• [What you should do]: Take the data below and copy exactly the lines starting at the one with "The width and" and finishing at the one with "Click the On", both included.
Provided data below:
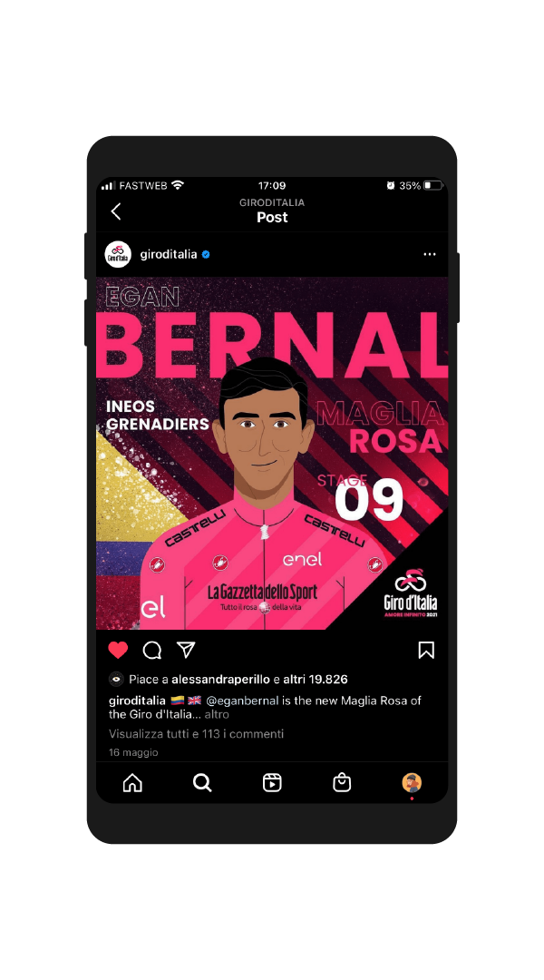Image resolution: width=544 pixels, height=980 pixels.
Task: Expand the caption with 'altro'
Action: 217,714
End of Provided data.
Provided data below:
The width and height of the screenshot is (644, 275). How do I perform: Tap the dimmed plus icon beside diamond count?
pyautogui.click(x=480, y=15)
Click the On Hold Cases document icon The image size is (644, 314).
End of Provided data.
• [Answer to this exercise]:
The width and height of the screenshot is (644, 275). How do I perform: Tap the dimmed plus icon beside diamond count?
pyautogui.click(x=480, y=15)
Click the On Hold Cases document icon The image size is (644, 314).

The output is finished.